Lifting to Failure
So my husband, who’s pretty hardcore when it comes to working out and staying in shape has put me on a new work-out routine which I’ve been doing for the last 4 weeks. He has me working specific body parts 5 days of the week ( Monday-Legs, Tuesday-Chest, Wednesday-Back, Thursday-Shoulders, and Friday-Arms), doing 3-6 exercises depending on the part that I’m working, and rather than doing specific repetitions for each exercise, I’m working each part till failure. Prior to being given this routine, I was either lifting to DVD programs on strength training days, or coming up with my own program and doing each exercise to a specific set of repetitions in my mind. Ever since switching to my husband’s form of training, my body has changed so much in that 4 weeks than I’ve seen in the how ever many months I’ve been working out. I know people don’t seem to be following this form of training anymore, but I can honestly and truly say that working your body to failure is one of the best things you can do to get in shape and alter your physical appearance.

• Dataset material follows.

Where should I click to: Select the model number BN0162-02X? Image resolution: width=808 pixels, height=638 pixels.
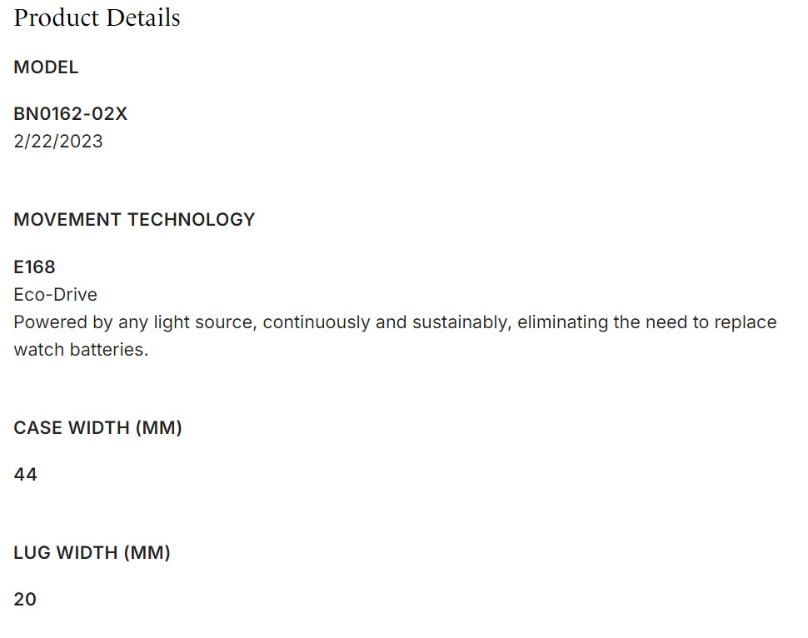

There’s nothing like feeling the burn as you work your body beyond it’s limit and knowing that your body is changing right before your eyes.
This may be an outdated form of exercise in the eyes of many, but it truly works and I highly recommend it for those looking to see quick results!
Here’s a sample of what my program looks like:
Monday-Legs:
Walking lunges using 10 pound free weights- 3 sets/50 reps
Dead lifts using a barbell with 10 pounds in total-3 sets/50 reps
Squats using 10 pound free weights-3 sets/40 reps






July 7, 2009 at 1:14 am
Hi Cynthia,

Yes, sometimes at the end of my sets, I like to do a "lift to failure" set. I love that burn!
I seem to do abs that way and I find that it works.
Many times I’ll work my abs in as "active rest" in between sets for other body parts so I’ll do as many reps as I can for 30 secs. Thumbs up for hubby. Great post!